A young woman with a Yorkshire accent asked her if Jims was bisexual.
“I’m sure he won’t mind my saying that yes, he is. Everything has to come out into the open now.” In one of Malina’s favorite phrases, she added that trust and caring “must be the building blocks of our new relationship.”
Jordan burst into fresh tears. Satisfied with what she had done, Zillah carried him up in the lift. After the interviews and the photographs she felt rather flat. She was in the position of having absolutely nothing to do. When would Jims get back? It was a lie she’d told the newspaper people when she’d said she and Jims had spoken several times that morning. She knew he wouldn’t phone and she’d no intention of phoning him. But he’d be home and she wasn’t going to be there when he came if she could help it. When she’d rejected the idea of the cinema, swimming pools, and the various entertainments on offer at the Trocadero, she took the children out to lunch at McDonald’s and then on a river boat to the Thames Barrier. The water was calm and the motion slow, but Jordan was sick and cried all the way home.
They returned to the flat at six and Jims still wasn’t back. Unless he’d come in and gone out again. She suspected this wasn’t so and was proved right within ten minutes. By that time she’d changed into a pair of beach pajamas she’d bought at a shop at The Cross, remembered her father was ill but didn’t phone her mother, and put both children in the bath. The front door opened and closed. When she turned round she saw Jims standing in the doorway. His face was pale and he looked racked with anxiety.

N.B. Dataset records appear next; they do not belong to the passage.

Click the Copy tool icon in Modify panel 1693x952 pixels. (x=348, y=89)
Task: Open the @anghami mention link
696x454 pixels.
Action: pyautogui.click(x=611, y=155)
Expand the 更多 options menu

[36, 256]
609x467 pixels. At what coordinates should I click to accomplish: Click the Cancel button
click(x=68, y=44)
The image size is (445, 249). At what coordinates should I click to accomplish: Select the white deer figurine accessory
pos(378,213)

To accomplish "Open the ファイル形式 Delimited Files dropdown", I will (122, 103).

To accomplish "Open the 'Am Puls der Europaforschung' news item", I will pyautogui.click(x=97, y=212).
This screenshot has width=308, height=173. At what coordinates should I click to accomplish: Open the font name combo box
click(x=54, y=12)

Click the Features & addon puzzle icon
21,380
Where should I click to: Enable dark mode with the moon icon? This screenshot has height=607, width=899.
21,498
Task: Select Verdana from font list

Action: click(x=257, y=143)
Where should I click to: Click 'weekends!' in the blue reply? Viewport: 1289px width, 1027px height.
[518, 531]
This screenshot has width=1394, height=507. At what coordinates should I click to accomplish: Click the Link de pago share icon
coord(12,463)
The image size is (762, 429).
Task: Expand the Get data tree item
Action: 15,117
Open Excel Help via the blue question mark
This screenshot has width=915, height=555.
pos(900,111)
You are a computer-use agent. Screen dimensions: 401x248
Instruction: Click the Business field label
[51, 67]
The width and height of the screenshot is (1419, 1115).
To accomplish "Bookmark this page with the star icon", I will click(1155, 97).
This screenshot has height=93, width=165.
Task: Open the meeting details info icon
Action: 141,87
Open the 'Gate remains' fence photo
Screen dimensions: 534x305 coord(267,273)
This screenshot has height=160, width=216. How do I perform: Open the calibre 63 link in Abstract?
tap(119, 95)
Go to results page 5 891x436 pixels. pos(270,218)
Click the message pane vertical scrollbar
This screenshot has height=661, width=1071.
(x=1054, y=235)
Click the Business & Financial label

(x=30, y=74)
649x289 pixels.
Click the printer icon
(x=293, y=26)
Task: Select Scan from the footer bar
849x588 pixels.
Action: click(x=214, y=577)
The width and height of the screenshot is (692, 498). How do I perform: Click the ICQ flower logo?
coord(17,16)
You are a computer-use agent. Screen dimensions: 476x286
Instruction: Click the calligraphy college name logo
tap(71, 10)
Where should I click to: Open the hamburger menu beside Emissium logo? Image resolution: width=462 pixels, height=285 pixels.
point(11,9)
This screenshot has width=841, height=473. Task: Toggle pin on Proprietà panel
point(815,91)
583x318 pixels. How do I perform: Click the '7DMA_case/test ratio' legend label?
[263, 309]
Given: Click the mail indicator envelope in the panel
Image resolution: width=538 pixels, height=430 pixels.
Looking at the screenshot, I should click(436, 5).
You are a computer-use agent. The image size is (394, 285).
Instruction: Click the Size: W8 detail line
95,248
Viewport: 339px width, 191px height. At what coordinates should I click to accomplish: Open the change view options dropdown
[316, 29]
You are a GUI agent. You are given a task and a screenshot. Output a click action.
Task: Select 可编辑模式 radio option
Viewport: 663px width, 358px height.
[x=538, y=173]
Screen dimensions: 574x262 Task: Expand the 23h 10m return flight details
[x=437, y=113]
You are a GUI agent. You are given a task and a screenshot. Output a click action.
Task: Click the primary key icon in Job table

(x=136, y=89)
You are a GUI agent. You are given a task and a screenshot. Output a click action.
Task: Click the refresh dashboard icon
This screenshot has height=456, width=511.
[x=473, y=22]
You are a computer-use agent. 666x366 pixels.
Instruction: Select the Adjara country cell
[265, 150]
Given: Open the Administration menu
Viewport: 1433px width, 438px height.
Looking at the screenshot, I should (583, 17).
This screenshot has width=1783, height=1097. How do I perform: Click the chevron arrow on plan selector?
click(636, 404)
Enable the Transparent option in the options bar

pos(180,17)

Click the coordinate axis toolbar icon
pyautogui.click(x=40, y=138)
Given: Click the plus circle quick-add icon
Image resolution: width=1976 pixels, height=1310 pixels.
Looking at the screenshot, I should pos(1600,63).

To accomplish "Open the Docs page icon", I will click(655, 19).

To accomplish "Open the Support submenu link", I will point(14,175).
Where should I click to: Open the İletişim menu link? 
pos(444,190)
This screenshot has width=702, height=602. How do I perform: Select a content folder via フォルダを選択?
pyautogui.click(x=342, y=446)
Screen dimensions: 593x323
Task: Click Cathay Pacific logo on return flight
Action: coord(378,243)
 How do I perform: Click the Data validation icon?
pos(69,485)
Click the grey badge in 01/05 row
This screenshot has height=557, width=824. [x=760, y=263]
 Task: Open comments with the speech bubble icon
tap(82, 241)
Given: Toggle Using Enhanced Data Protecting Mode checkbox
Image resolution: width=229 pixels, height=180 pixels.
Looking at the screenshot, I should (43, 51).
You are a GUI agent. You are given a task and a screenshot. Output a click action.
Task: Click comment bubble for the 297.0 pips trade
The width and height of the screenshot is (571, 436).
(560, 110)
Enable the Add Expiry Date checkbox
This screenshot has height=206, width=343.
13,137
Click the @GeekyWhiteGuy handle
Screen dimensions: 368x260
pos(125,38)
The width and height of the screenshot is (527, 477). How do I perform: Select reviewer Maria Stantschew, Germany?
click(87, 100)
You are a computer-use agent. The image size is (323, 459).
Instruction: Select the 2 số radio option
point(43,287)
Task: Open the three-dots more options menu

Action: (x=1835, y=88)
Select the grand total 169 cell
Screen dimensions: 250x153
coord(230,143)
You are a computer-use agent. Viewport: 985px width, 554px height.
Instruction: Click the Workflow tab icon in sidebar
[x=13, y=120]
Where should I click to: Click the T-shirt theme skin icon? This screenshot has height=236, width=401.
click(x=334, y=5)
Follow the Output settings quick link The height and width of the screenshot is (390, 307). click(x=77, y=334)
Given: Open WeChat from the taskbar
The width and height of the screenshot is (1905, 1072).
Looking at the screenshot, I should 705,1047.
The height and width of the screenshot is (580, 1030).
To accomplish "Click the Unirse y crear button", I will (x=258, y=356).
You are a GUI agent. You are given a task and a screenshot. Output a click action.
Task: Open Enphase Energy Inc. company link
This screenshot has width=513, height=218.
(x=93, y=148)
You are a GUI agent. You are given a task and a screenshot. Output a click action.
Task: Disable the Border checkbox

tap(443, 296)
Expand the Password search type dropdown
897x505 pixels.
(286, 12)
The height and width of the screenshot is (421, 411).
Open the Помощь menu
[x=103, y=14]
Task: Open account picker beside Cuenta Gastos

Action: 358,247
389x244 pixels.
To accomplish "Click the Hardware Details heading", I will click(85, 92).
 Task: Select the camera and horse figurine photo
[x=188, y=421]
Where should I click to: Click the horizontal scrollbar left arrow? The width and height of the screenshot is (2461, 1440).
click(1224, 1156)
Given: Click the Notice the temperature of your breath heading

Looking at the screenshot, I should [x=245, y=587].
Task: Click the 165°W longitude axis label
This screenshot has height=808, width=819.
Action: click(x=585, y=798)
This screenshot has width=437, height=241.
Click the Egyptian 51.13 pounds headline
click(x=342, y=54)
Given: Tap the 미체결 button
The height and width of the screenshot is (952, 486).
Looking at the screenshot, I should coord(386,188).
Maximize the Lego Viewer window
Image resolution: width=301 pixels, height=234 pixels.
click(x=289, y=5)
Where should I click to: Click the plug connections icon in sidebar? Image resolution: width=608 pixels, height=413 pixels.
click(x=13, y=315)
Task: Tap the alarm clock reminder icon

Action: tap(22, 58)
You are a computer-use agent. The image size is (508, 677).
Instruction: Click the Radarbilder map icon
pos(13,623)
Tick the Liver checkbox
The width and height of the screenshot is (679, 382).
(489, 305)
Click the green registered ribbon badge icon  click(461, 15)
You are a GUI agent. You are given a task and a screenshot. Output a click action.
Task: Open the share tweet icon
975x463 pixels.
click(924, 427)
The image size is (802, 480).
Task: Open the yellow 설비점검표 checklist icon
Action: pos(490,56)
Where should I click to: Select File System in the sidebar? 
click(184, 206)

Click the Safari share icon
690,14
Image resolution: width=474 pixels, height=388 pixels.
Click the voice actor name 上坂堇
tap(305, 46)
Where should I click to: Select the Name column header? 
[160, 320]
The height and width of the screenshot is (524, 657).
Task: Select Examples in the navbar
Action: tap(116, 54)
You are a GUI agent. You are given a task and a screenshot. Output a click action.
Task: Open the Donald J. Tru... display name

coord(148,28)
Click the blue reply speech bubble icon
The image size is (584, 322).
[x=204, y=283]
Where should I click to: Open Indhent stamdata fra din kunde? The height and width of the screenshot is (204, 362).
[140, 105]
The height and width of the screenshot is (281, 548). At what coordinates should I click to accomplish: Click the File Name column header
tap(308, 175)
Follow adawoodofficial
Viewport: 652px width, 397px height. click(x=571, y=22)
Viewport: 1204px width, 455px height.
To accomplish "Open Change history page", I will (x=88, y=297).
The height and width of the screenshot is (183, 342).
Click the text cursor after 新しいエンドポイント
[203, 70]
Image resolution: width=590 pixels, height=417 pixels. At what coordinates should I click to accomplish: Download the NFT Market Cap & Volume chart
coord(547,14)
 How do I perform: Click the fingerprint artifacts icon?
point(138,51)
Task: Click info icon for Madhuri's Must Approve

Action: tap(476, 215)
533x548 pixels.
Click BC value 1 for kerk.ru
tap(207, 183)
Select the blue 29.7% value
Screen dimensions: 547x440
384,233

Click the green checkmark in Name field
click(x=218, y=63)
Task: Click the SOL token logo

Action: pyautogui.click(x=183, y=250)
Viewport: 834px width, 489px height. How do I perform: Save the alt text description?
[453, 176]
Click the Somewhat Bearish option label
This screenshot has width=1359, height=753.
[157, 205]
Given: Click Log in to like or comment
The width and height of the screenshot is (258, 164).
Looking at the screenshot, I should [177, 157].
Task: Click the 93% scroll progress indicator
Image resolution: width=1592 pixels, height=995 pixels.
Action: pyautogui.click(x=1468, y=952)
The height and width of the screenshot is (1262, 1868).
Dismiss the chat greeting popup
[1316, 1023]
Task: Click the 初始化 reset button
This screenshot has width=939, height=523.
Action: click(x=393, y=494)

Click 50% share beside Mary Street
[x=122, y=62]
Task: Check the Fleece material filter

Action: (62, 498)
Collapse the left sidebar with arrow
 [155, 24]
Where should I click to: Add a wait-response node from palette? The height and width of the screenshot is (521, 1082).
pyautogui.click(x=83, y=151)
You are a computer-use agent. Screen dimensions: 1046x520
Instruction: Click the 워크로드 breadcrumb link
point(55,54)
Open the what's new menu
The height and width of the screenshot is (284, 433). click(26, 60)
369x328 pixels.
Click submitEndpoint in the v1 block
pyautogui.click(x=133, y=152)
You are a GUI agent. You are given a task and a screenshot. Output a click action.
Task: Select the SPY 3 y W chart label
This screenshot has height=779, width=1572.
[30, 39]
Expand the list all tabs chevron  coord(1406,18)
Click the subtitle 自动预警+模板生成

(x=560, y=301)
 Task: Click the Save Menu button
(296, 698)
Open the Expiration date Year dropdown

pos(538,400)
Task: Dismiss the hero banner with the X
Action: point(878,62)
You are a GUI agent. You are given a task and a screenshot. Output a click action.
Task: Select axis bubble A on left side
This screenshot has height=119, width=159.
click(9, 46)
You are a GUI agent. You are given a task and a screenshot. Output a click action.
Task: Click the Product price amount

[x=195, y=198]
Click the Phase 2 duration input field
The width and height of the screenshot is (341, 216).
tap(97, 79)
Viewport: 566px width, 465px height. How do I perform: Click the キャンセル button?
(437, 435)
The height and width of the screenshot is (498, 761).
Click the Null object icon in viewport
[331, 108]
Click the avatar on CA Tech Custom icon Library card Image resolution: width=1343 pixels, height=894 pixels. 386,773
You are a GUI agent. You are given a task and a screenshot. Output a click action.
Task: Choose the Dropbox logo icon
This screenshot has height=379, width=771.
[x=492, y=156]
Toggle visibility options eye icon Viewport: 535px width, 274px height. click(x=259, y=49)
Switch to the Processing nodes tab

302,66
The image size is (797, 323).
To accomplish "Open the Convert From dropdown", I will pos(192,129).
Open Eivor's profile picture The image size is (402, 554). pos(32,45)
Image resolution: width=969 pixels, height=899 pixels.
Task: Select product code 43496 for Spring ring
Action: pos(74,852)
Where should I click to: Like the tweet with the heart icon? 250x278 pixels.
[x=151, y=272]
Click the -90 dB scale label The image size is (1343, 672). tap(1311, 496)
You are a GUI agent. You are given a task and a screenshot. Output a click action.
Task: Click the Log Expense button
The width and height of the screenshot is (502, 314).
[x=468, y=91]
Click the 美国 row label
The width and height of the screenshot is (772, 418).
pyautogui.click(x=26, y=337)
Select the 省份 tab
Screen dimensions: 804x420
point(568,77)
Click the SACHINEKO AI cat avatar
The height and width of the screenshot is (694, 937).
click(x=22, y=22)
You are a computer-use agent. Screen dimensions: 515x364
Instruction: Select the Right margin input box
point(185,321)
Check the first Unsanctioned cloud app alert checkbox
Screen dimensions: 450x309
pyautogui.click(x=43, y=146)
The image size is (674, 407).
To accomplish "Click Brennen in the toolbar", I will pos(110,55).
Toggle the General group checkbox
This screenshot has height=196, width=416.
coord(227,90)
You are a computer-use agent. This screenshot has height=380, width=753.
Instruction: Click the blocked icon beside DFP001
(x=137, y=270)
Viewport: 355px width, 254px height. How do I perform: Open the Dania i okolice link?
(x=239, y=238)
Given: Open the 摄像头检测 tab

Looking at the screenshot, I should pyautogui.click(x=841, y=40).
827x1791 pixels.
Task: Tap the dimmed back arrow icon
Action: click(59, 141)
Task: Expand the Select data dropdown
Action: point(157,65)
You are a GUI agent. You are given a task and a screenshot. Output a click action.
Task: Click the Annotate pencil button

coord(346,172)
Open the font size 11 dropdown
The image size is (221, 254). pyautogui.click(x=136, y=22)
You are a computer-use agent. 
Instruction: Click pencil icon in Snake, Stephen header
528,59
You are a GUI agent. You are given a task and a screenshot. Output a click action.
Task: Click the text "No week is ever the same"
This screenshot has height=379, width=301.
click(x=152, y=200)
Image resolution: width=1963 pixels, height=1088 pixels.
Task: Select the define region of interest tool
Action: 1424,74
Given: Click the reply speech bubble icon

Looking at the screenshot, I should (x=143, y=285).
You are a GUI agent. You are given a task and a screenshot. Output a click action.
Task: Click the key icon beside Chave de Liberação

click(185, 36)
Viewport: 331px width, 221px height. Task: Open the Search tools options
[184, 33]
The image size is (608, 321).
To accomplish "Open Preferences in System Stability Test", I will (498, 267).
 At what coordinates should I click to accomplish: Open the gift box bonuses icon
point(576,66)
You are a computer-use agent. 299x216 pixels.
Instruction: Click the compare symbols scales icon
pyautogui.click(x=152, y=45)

“I’m just going to phone my mother,” she said nervously.
“Not now,” he said, and “May I get you a drink?” in the silky tones he used when he was either very pleased or very angry.
She didn’t know whether to say yes or no. She rinsed her hands under the tap and dried them. “A gin and tonic, please.” Her voice came out rather timidly. She followed him into the living room.
He brought her the drink and stood over her for a moment or two. There was nothing threatening in his stance but he himself was a threat to her and she flinched. He laughed, a bitter, dry laugh. “I’ve seen the newspaper,” he said, sitting down. “I suppose it’s a newspaper, I don’t know what else to call it. And I’ve talked to the media. A bit OTT, wasn’t it?”